Trabalho com Internet há mais de dez anos e, embora tenha contato diário com a tecnologia, nunca abri mão dos livros em papel que, para mim, suprem uma necessidade não apenas técnica, mas também afetiva. Por isso, sempre acompanhei a discussão (e também as previsões) sobre o mercado editorial e o destino do livro impresso.

Desde o surgimento da web 2.0 – aquela que nos trouxe as redes sociais – leio e vejo os formatos digitais engolirem jornais e revistas no papel e, por consequência, muitos apostaram que o mesmo se daria com os livros físicos.

Em 2011, Silvio Meira, professor emérito da Universidade Federal de Pernambuco deu 15 anos de sobrevida ao livro impresso. Argumentou que esse era tempo suficiente para que fossem substituídos pelo livro digital. Um ano antes, Jean Paul Jacob, pesquisador emérito da IBM na Califórnia, afirmou algo parecido, cravando que, em um futuro próximo, livros digitais e eletrônicos não dividiriam o mesmo tempo e espaço no planeta Terra.

Apesar desses argumentos, anos depois dessas previsões, mais precisamente em 2016, um estudo a da Pew Research Center nos Estados Unidos parece contrariar essa tendência. Segundo a pesquisa, apesar de tantas parafernálias tecnológicas à disposição, os americanos não estão lendo menos livros impressos. 65% dos adultos no país afirmaram ter lido um livro impresso no último ano, mesmo número apontado em 2012. É verdade que 28% disseram ter optado por ebooks, mas esse dado permaneceu estável nos últimos dois anos.
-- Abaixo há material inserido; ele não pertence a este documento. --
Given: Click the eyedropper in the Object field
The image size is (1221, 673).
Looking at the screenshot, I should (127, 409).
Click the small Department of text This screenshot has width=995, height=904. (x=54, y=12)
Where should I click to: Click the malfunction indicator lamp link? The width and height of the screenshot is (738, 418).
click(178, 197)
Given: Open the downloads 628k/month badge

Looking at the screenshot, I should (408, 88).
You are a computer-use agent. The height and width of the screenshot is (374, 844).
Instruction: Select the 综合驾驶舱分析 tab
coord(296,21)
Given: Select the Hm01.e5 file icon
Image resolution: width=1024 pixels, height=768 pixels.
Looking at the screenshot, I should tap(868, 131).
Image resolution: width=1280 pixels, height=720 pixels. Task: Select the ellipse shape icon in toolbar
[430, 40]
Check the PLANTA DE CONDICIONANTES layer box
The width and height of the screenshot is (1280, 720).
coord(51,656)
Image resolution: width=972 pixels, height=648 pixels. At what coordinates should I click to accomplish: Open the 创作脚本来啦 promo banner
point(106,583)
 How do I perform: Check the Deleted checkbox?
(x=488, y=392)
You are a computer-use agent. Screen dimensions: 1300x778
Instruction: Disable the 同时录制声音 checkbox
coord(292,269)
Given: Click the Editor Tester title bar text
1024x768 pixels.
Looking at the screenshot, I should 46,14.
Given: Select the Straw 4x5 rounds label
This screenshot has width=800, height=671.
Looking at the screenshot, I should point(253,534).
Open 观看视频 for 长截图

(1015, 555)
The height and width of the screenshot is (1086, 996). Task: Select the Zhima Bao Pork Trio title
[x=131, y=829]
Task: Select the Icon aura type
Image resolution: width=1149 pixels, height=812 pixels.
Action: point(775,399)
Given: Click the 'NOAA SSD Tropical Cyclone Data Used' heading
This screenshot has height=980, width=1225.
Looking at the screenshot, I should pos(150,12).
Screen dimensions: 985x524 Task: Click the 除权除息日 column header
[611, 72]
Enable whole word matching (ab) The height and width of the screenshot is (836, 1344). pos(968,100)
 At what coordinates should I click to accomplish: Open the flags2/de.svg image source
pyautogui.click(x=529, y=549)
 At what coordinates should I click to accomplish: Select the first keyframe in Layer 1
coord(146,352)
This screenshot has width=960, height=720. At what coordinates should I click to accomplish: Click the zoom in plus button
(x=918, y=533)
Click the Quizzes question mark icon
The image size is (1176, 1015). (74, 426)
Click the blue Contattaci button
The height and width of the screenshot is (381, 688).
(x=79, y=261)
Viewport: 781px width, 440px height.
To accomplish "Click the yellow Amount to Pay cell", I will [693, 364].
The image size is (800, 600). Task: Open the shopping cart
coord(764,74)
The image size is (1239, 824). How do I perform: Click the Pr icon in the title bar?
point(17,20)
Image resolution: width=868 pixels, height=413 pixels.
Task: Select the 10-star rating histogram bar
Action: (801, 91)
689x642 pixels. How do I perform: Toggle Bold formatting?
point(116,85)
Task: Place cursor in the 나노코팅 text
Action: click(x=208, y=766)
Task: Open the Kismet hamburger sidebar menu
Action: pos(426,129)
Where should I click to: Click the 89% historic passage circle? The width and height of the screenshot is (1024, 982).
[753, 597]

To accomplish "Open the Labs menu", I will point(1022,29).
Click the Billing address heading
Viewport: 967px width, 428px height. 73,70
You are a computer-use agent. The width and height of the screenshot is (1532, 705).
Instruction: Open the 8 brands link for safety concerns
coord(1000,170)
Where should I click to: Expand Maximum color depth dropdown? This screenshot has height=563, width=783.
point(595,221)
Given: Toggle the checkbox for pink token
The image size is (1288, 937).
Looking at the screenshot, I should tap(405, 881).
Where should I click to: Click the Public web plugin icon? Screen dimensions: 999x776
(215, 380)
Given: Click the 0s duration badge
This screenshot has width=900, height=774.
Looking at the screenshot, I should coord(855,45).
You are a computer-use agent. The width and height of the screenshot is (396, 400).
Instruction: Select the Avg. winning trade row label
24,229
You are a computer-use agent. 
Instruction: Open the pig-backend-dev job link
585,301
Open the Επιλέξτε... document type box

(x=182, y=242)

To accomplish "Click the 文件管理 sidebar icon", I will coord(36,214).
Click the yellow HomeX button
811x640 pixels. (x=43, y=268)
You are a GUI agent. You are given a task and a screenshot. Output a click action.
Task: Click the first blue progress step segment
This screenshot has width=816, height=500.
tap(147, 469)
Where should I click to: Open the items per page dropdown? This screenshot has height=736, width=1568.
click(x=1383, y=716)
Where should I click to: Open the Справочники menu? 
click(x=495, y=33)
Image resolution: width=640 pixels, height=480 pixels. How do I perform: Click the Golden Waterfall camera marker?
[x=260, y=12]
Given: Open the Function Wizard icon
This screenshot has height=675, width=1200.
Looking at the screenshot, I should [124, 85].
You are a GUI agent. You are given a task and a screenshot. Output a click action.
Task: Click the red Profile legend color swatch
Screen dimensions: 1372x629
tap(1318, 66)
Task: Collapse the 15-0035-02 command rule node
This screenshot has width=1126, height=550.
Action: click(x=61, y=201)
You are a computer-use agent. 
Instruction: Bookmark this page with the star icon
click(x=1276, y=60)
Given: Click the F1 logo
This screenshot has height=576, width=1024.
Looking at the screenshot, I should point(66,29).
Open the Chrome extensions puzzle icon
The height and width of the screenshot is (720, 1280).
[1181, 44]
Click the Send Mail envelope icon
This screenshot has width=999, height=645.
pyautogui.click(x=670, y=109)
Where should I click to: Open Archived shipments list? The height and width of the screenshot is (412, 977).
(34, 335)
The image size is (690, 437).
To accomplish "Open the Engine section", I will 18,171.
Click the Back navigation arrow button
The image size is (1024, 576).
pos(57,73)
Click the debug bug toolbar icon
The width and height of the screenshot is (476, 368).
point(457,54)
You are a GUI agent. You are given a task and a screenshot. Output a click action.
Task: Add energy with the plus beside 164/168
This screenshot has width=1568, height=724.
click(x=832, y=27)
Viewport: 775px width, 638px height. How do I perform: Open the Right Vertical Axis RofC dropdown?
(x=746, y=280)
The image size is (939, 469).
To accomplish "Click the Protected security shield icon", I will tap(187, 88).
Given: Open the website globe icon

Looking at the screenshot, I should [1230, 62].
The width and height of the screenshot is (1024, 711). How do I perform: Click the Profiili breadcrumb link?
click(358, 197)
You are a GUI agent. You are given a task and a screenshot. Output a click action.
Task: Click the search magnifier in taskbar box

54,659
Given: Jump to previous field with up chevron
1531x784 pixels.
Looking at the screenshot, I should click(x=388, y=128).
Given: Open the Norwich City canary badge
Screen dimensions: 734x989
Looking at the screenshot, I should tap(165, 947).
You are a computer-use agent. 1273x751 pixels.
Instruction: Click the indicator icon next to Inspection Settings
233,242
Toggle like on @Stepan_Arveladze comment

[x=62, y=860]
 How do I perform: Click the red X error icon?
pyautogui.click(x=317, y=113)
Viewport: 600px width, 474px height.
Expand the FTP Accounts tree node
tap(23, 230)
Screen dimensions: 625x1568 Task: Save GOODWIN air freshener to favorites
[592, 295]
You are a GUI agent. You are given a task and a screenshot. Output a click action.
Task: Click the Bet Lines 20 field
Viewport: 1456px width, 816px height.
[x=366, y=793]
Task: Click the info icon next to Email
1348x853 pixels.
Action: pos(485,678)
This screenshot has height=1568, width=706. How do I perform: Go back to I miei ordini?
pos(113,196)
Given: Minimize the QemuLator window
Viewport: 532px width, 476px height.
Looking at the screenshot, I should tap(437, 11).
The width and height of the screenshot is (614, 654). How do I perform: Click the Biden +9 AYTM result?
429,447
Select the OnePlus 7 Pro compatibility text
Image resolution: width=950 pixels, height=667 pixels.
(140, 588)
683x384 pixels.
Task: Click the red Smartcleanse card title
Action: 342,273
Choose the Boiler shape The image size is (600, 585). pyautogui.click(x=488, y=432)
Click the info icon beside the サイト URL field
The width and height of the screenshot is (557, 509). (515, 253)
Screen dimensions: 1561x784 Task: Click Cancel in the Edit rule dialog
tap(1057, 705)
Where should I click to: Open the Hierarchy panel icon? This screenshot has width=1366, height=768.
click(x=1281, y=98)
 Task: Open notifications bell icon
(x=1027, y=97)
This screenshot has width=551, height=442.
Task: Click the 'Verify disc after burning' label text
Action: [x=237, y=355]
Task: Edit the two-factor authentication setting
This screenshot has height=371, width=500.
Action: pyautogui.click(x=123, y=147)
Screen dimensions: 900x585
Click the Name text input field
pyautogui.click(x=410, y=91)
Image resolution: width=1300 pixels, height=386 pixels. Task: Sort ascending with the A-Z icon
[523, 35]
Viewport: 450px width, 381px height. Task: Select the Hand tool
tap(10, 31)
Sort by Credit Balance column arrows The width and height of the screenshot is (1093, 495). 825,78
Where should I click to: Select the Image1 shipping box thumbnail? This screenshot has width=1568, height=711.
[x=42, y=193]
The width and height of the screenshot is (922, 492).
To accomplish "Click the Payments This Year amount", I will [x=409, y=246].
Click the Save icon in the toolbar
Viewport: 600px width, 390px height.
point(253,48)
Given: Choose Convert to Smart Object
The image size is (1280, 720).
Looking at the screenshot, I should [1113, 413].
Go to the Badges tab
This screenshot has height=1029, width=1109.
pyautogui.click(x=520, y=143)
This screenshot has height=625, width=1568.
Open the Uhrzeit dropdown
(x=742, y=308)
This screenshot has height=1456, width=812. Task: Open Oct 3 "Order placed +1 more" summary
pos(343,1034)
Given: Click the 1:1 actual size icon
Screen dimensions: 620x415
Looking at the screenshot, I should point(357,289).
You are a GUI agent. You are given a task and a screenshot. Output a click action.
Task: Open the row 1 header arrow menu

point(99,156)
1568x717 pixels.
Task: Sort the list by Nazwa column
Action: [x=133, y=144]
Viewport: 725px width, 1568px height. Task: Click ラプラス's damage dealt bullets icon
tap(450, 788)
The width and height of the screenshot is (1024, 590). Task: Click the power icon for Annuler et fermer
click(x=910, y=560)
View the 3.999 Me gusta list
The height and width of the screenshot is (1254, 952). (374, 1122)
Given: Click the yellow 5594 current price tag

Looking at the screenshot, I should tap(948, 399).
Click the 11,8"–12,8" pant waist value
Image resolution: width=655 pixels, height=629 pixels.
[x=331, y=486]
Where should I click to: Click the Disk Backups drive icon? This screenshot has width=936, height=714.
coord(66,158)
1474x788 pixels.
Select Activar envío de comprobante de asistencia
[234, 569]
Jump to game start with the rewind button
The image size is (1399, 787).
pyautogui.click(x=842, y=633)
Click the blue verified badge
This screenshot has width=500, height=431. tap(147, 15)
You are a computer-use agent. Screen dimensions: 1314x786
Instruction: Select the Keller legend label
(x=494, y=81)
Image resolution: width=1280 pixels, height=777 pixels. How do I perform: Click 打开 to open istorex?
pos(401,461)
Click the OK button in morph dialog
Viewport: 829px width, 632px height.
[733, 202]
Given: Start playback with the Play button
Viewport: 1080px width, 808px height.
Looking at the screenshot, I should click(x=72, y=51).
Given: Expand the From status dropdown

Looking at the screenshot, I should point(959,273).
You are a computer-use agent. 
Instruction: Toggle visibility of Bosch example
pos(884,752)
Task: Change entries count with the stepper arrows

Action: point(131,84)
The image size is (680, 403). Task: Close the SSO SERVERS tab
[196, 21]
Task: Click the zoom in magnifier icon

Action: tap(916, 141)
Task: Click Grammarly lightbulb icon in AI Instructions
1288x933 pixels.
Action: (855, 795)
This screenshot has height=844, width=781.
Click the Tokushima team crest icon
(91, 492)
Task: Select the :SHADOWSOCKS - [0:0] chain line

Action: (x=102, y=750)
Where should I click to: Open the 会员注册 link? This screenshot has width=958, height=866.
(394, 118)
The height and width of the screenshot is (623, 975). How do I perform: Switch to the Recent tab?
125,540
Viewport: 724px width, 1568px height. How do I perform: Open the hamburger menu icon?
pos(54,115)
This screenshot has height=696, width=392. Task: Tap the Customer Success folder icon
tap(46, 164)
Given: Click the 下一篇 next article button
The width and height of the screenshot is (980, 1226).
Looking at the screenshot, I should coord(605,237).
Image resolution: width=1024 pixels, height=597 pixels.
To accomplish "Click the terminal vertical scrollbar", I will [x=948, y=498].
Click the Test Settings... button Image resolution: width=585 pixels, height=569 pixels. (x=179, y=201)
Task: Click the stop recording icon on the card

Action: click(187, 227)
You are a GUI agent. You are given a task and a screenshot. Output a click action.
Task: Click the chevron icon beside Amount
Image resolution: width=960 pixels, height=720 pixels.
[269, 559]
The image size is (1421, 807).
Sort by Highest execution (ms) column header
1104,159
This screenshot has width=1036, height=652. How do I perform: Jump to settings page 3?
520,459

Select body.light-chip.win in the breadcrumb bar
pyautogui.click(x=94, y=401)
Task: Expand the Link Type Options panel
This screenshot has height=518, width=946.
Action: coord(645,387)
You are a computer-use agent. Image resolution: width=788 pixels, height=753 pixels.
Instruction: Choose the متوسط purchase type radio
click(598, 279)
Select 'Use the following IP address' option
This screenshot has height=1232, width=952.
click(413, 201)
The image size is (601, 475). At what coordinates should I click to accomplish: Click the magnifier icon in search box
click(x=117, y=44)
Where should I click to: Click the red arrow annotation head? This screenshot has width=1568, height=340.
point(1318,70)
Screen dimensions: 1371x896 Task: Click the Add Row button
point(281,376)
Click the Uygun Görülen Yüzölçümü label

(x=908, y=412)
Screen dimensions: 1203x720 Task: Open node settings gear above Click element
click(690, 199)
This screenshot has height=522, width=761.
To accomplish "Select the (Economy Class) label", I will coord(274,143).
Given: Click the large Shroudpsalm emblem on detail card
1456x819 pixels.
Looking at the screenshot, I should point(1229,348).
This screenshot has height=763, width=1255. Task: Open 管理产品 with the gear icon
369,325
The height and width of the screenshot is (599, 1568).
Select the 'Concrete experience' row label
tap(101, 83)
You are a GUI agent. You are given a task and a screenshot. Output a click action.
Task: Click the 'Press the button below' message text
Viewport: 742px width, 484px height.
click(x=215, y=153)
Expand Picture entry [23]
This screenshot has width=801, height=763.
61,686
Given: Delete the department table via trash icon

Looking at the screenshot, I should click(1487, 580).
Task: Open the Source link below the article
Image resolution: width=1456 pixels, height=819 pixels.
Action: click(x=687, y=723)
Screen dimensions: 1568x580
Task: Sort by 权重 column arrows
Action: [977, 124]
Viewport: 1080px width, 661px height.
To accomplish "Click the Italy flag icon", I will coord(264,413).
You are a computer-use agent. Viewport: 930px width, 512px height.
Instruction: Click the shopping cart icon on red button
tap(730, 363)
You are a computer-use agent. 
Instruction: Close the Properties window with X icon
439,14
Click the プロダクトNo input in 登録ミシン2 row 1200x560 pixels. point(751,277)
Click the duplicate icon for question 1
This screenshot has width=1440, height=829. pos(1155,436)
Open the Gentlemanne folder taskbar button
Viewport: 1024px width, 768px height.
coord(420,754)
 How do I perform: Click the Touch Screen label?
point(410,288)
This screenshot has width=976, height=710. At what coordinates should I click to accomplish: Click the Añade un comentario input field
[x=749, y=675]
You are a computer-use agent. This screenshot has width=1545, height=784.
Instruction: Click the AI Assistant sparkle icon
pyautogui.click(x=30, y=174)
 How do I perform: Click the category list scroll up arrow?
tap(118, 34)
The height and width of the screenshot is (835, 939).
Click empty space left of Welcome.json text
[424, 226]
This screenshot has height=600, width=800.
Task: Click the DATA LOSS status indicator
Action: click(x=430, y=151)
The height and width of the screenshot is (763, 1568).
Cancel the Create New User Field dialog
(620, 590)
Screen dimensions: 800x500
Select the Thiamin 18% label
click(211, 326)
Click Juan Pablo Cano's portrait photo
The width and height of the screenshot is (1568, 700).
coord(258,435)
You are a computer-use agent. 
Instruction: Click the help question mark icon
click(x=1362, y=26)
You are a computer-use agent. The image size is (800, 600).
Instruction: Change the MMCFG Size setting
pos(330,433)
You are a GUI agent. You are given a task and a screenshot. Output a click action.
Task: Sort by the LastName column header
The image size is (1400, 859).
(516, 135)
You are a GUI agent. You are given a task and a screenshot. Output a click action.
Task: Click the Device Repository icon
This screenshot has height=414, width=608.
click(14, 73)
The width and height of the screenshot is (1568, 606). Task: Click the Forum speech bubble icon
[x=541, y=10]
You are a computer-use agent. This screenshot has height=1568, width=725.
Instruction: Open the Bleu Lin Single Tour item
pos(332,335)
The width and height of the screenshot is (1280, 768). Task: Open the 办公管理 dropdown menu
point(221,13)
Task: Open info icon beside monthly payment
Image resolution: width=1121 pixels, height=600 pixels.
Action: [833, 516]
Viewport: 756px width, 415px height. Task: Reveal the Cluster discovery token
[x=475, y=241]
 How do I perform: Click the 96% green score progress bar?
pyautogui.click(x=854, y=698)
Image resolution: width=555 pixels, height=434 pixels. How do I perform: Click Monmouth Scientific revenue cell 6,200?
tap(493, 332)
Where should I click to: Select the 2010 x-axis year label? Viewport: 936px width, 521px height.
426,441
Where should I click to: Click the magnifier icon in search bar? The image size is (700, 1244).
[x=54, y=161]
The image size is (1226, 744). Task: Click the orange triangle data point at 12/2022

Enquanto isso, 6% das pessoas afirmaram ler exclusivamente livros enquanto 38% ainda dizem preferir apenas a leitura em papel. Além dos números, há também especialistas que descartam a aposentadoria dos livros impressos. O historiador Robert Darnton, que foi Diretor da Biblioteca de Harvard, é um deles. Embora reconheça que esta transformação tecnológica é a mais sensível na longa vida dos livros, ele acredita que livros digitais e impressos coexistirão por muito tempo ainda. Ele relembra: “existem várias profecias de que o livro impresso iria acabar. Todas falharam”.

De fato, para quem em 2011 previu o fim do livro nos 15 anos seguintes, é preciso uma transformação muito mais rápida do que aquela que já vem ocorrendo para que a profecia se concretize ainda na próxima década.

Se levarmos o dilema dos livros para outras mídias, lembraremos que o vinil foi “morto” pelo CD, que por sua vez sucumbiu ao MP3 que, recentemente, cedeu seu lugar ao streaming. Mas o vinil, o mais antigo dessa cadeia, continua vivo. Não como o mais popular formato, mas como uma experiência diferente aos ouvidos de muitos apaixonados por música.

Como consumidor tanto do livro digital quanto do impresso, mas longe de me colocar no papel de pitonisa para garantir o que virá daqui pra frente, apenas destaco que entre um formato e outro é preciso se levar em conta que existem diferentes experiências. No livro digital há uma incrível facilidade de se traduzir palavras de um texto, marcar (e consultar posteriormente) e, claro, carregar várias obras em um mesmo lugar quando se viaja.

Mas quando é para se debruçar na literatura e nas obras de arte escritas através dos séculos, ainda acho que o livro é um esporte de contato físico. Para ler boas histórias ainda não encontrei nenhuma tecnologia melhor do que a definição de livro inventada lá no século XV.

E você? Quanto tempo acha que o livro impresso ainda tem?